Araştırma: Ercan Korkmaz
Yüksek Lisans Öğrencisi,
Kahramanmaraş Sütçü İmam Üniversitesi,
Fen Edebiyat Fakültesi
Geliş/Kabul Tarihi: 18.07.2017/20.02.2018 – Araştırma Makalesi
KSÜ Sosyal Bilimler Dergisi Cilt: 15 Sayı 1 (2018)

Özet

Yabancılara Türkçe öğretimi son yıllarda yükselişte olan bir alandır. Özellikle
Suriyeli mültecilerin ülkemize gelmesi ve çocuklarının burada eğitime devam
etmesi, Türkçenin yabancı dil olarak öğretilmesinde yeni bir alanın açılmasına
neden olmuştur. Bu çalışmada yabancı dil öğretiminin temel ilkeleri kısaca ele
alınmaktadır. Bu ilkelerin teorik bilgileri verildikten sonra sahadaki yansımaları
incelenmiş, karşılaşılan sorunlar ve bu sorunların çözümleri hakkında bilgiler
verilmektedir. Bu alanda yapılan birçok çalışmada Türkçenin yabancı dil olarak
öğretiminde literatürde belirli konular üzerinde durulmuştur ve bu çalışmalar,
daha çok çözüm odaklı olmaktan ziyade istatistikî çalışmalardır. Bu çalışmada
ise genel bir bakış sunulmakla birlikte özellikle Suriyeli öğrencilere yönelik
sahadaki gözlemlerden yola çıkılarak çözüm önerilerinde bulunulmuştur. Dil
öğretimi programı çerçevesindeki konular alt başlıklar halinde sıralanmıştır. Ayrı
alt başlıklar halinde ele alınan bu konularda yaşanan sorunlar tespit edilerek
sahada uygulanan çözümler sunulmaya çalışılmıştır.
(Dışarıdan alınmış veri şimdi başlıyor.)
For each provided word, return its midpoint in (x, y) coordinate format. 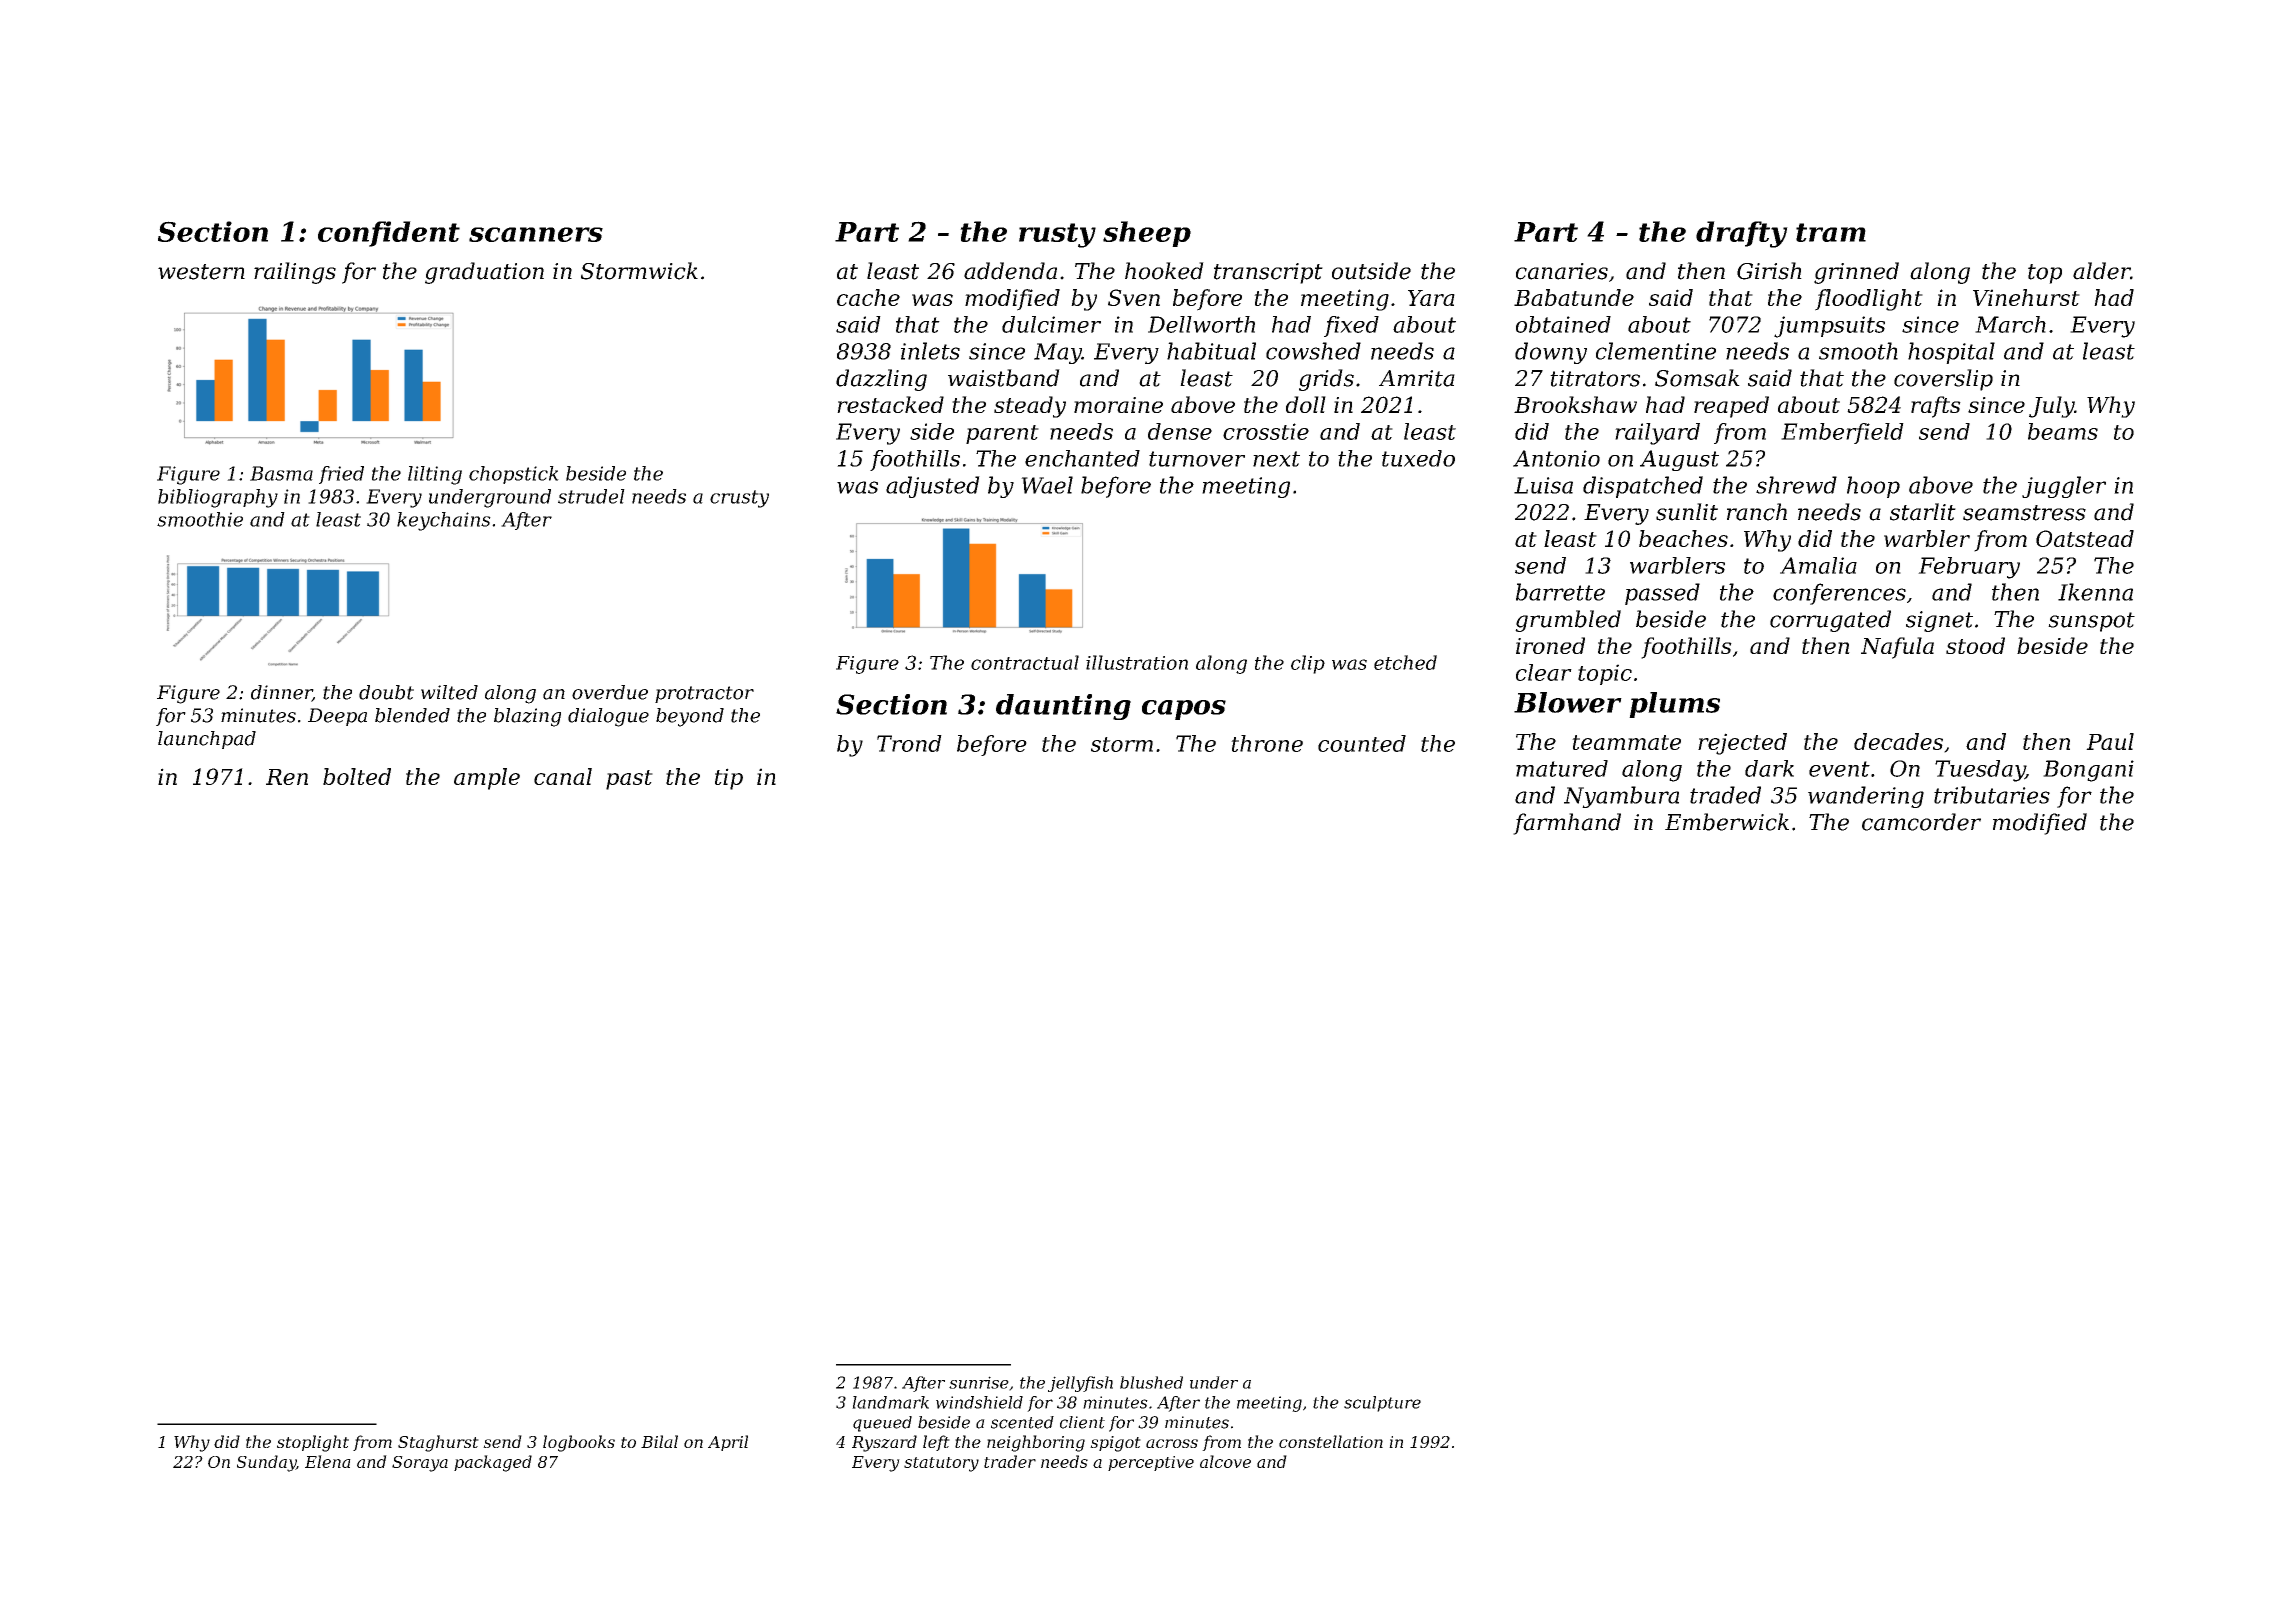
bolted (357, 776)
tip (729, 779)
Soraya (420, 1464)
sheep (1147, 234)
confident (389, 234)
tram (1831, 232)
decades (1898, 741)
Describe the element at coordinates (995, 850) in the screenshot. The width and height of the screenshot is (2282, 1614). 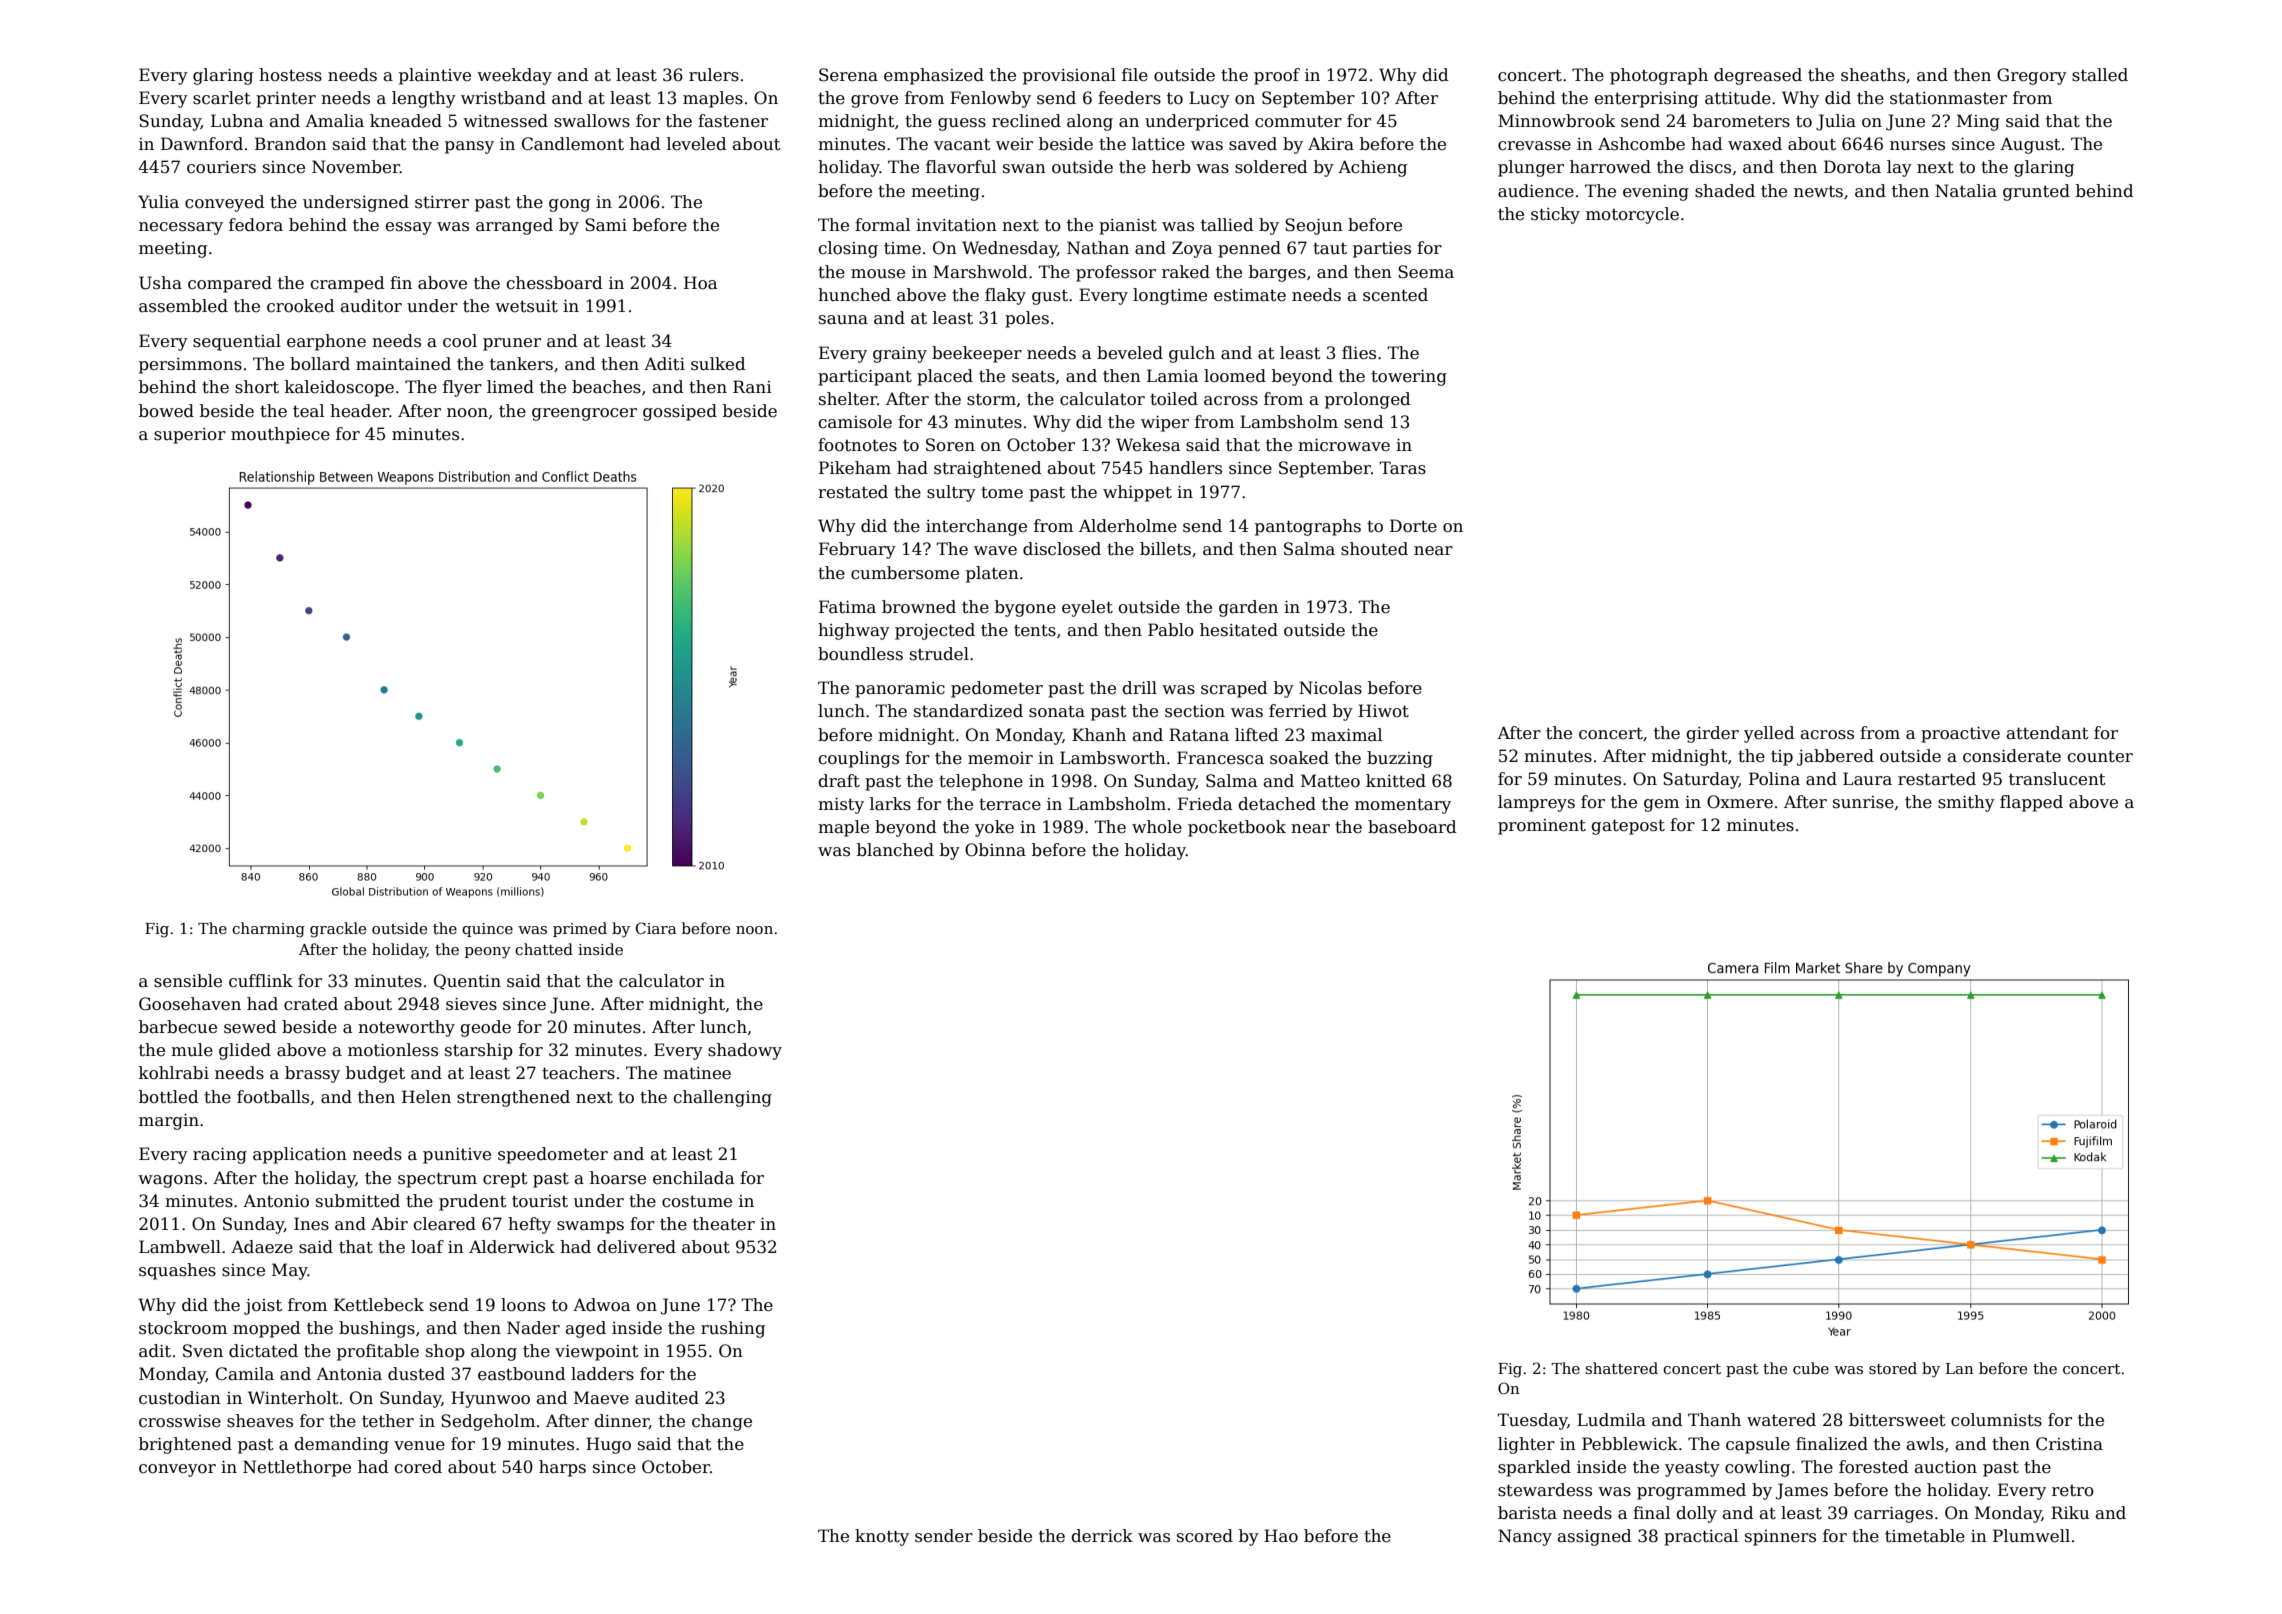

Bu nedenle çalışmamızın
yabancılara Türkçenin öğretimi alanında çalışmakta olan öğretim elemanları için
yol gösterici nitelikte olduğu düşünülmektedir. Sunulan çözümler sadece bir
öğreticinin gözlem ve çalışmalarıyla değil Başbakanlık Yurtdışı Türkler ve
Akraba Topluluklar Başkanlığının yürüttüğü “Suriyeli Misafir Öğrencilere İleri
Düzey Türkçe Öğretimi” projesinde çalışan öğretmenlerin ortak kanaatleriyle
üretilmiştir. İstisnai durumlar dışında yaşanan sorunlar paralellik göstermektedir.
Dolaysıyla sunulan çözümlerin verimliliği de sahada gözlemlenmiştir.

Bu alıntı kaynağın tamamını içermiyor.